So, I never really thought that I would be asking myself this question when I started having migraines in high school.

I never thought I would have to ask myself, "My migraine or my boyfriend?"

I have been having migraines so much more frequently and I've had a boyfriend for over a year now. I love him to death but I feel like I'm cheating him.

Cheating ON him.

With my migraines.

I spend more days in bed with migraines than I do with him. I spend more time with my migraines than I do with him. I watch movies with my migraines, I sleep with my migraines, I eat dinner and hang out with my migraines.

I'm cheating on my boyfriend with my migraines and I feel like a monster.

I know I'm not the only one who feels this way. We're not even married, just been together nearly a year and a half. I love my boyfriend though and I want to be with him. Not with my migraines...

I feel like I can do this anymore. My migraines are ruling my life and I'm not even a chronic migrainer, nothing against those who are as I believe I'm headed that way.

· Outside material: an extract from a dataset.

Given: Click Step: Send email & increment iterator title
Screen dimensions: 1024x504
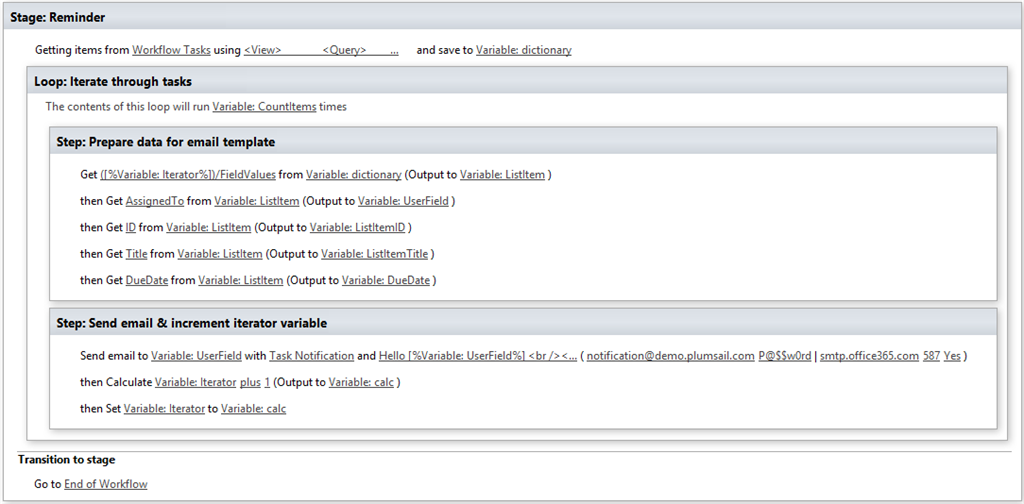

I just wish... I just wish it would all end you know? I have prevention meds, Propranol and Gabapentin combined and Imitrex for an abortive, but even that has limits. But I don't want to be on pills all my life. I don't want to be getting shots or getting my dosage checked when I get pregnant or have to worry about what medicines I'm already on when I get sick...

I just don't understand it. I'm forced to have a relationship, hell an abusive relationship with my migraines when all I want is to live life like a normal 24 year old, living it up at parties and bars and not having to worry about what time I have to sleep at, about what time I have to take my pills at and how much should I drink or if I should drink at all because it might react badly to my medication. I should be able to eat all the food I want instead of worrying what will give me migraines.

I want it all to go away.

There are things I would wish on an enemy, but not migraines. Not the long time suffering that I've had to endure. I've lost two boyfriends because of my migraines and I fear I may lose another. Even if I apologize over and over again, it'll never be enough.

Because as long as I'm with anyone, I'm cheating on them with my migraines and I can never end it.

Just felt like venting a little.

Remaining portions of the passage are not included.